SBRT is the standard technique for ablative treatment of liver cancer. However, with interstitial BT, a more favourable dose distribution can be achieved, with better target coverage and a lower liver dose [42]. The better dosimetry is partly due to the use of additional margins (5–10 mm) in SBRT plans due to respiratory organ motion, resulting in larger target volumes. Lung cancer patients are also good candidates for SBRT. However, for small target volumes, using BT with only a single catheter can achieve a dose distribution similar to MLC-tracking VMAT, with the advantage of a higher dose inside the tumour [45]. For larger tumours, more catheters should be used, which gives the opportunity to create more conformal dose distributions. In terms of target coverage, BT is at least as good as SBRT, with similar conformity and a lower dose to healthy tissues, as the dose gradient is steeper at the edge of the target volume [68]. In partial breast radiotherapy, interstitial BT protects OARs adjacent or near to the target volume better than EBRT, and depending on the location of the target volume, the dose to heart can be kept lower with EBRT. The majority of studies on prostate showed superiority of BT over EBRT for rectal and bladder dose. The skin was the only site where the VMAT plans were better for almost all parameters [62, 63, 65, 66, 70]. The thin, large-curvature target volume appears to be better irradiated by external beams. The reason for poorer BT parameters is that the sources are always outside the target volume, and many of them are located on the opposite side of the PTV and irradiate as “opposing beams”.

A systematic literature review has shown that from a dosimetric point of view, BT can compete with even the most advanced EBRT techniques, in particular with a higher dose centrally within the target volume and sparing of adjacent OARs. The advantage is particularly pronounced for interstitial BT, where adequate geometrical target coverage can be achieved with a large number of needle/source dwell positions, allowing for a conformal and relatively homogeneous dose distribution. If the source positions are outside the PTV (intracavitary gynaecological, surface mould), due to the larger distance, the inverse square law is not as effective as in interstitial cases.

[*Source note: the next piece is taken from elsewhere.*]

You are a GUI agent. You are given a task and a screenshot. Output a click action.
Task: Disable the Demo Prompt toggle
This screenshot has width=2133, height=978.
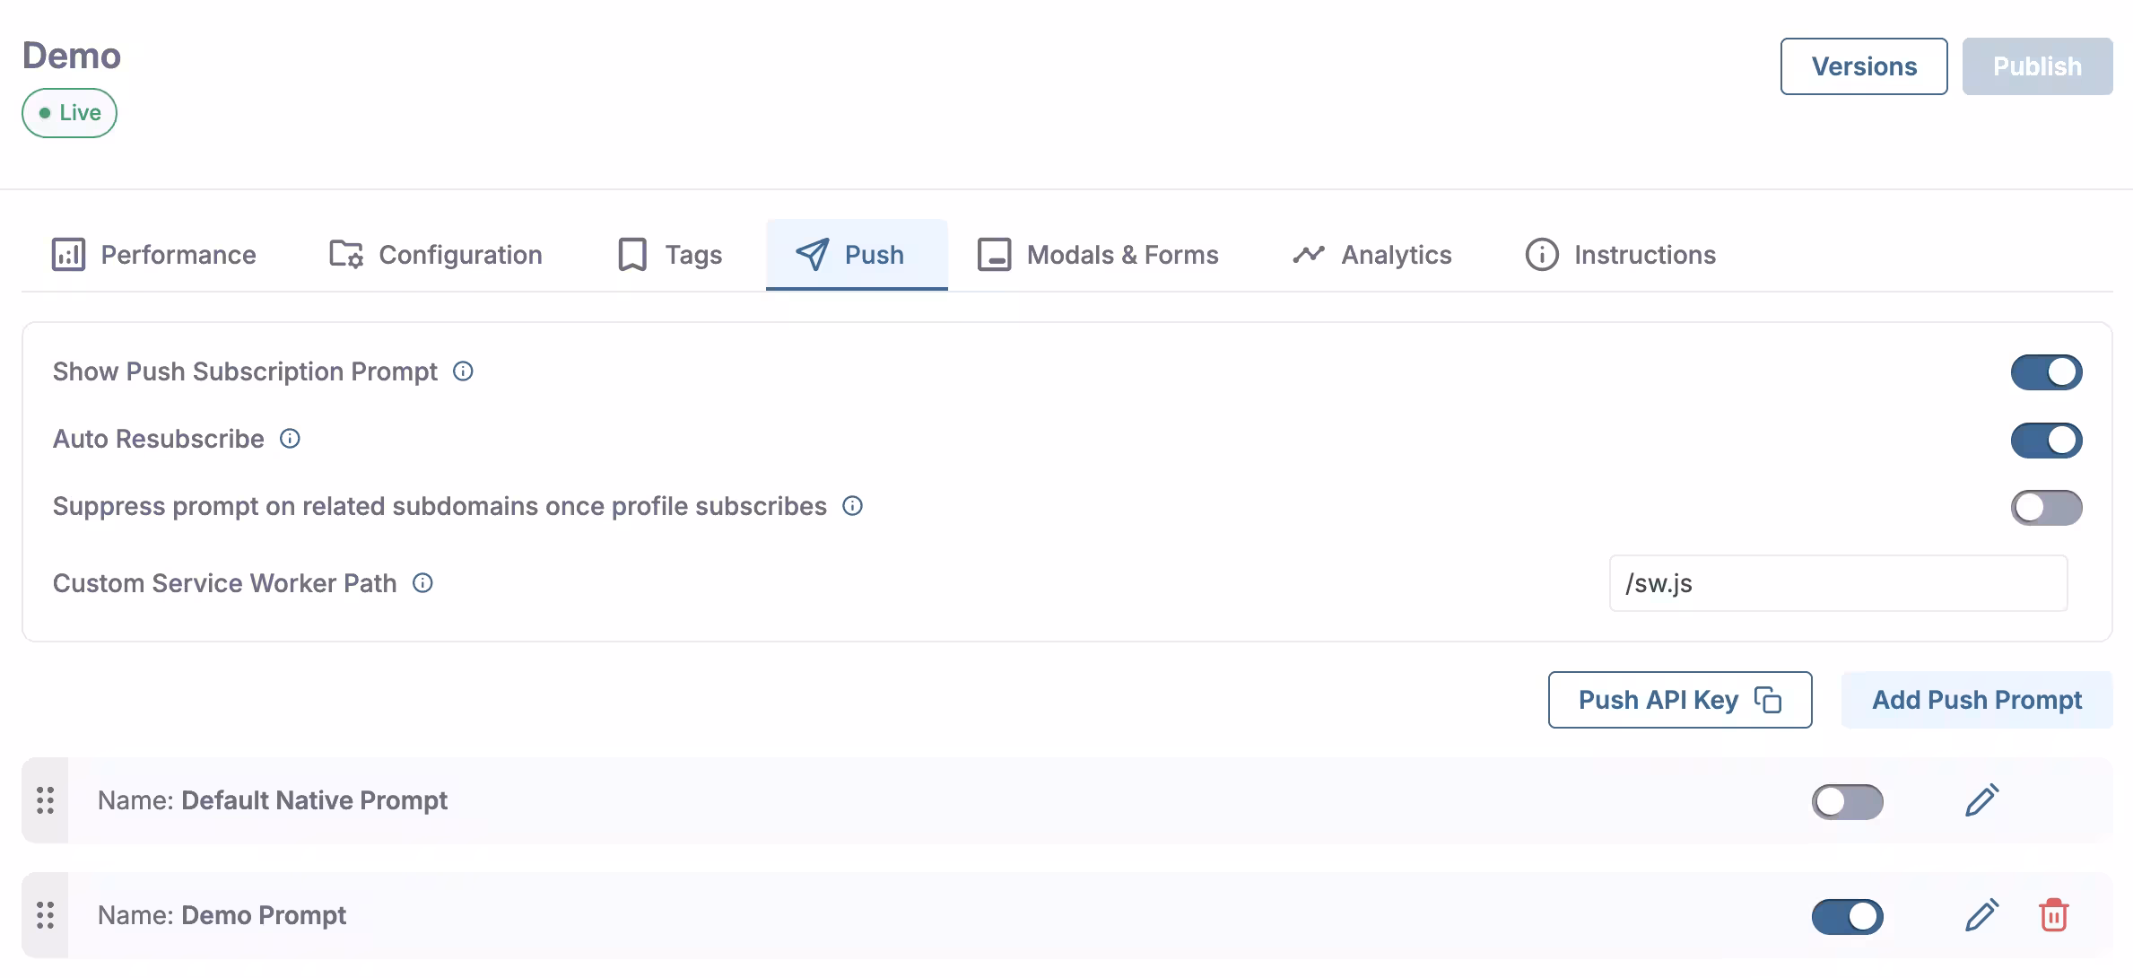pyautogui.click(x=1847, y=916)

The recent decline in BT can be attributed to a number of factors [3], including the increasing technological sophistication of EBRT, unfavourable reimbursement policies, declining interest in training among residents and a lack of experience of trainees [80, 81]. Inadequate communication with other professionals, lack of media campaign and access to social media may also contribute to less use of BT [82, 83]. To make BT better known to professionals, practical BT education needs to be developed using innovative methods [84, 85], and to complement formal trainings of practitioners, websites providing peer-to-peer medical and educational information (https://www.brachyacademy.com) as well as different multimedia and social media platforms for patients can be used [82, 83, 86].

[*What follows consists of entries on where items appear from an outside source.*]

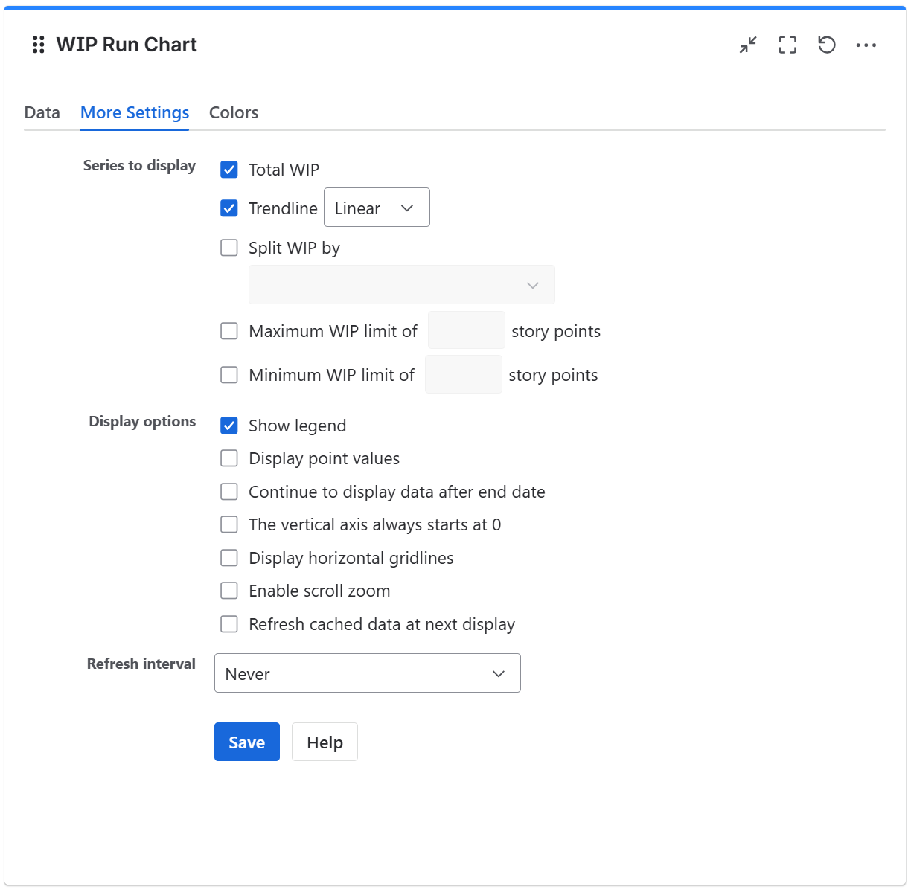The width and height of the screenshot is (911, 892).
Task: Reset the WIP Run Chart using refresh icon
Action: click(x=826, y=45)
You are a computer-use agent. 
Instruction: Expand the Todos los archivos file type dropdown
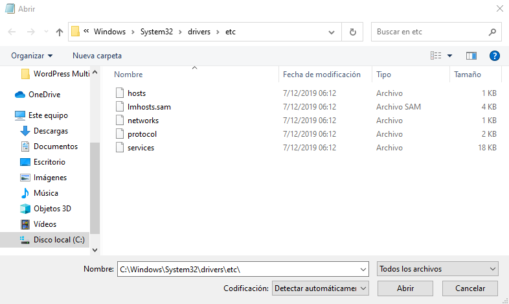tap(437, 268)
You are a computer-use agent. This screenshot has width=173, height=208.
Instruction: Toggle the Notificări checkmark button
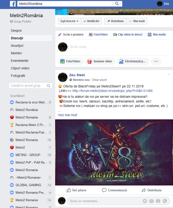(x=91, y=21)
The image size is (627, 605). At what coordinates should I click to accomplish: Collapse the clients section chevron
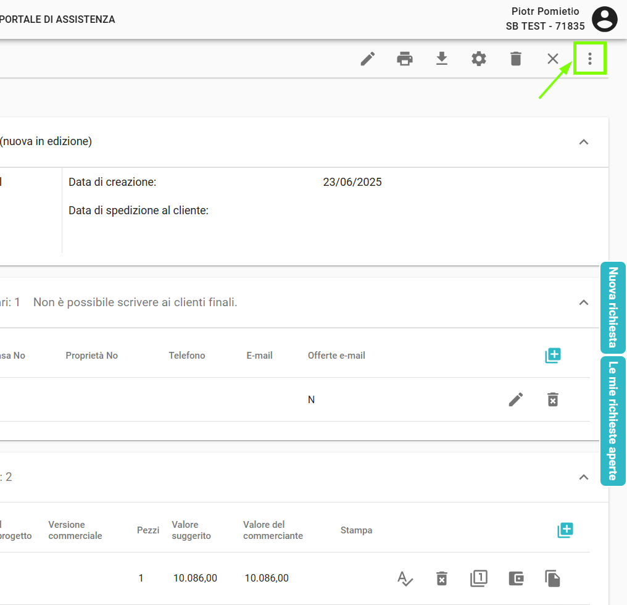pos(583,303)
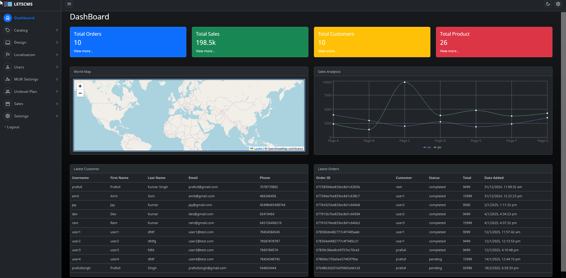Open the Users section icon
This screenshot has width=566, height=278.
(7, 67)
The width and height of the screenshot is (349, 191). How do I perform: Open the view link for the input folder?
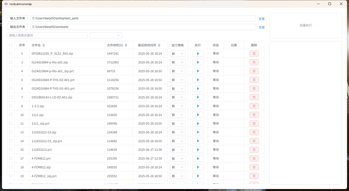[261, 19]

A limitation of this work is that only a dosimetric comparison between BT and modern EBRT techniques was performed, without examining clinical outcomes. Our intention, however, was to evaluate only the physical characteristics of BT against emerging external beam radiation techniques, including IMRT, VMAT and CK-based robotic radiotherapy. The strength is a comprehensive literature review of the different treatment sites where a planning comparison between BT and EBRT had been published, and our final conclusions on the role of BT were based on these.

The history of BT has been constantly accompanied by technological developments, and further advances are expected in the future in imaging, dose calculation algorithms, physical and biological dose optimization, new applicators, electromagnetic tracking, 3D printing and new isotopes [87,88,89]. We firmly believe that image-guided BT, supported by inverse dose planning, will compete successfully with high-tech EBRT in the coming times, and we sincerely hope that BT will survive for a long time to come, and serve as a valuable modality for cancer treatment.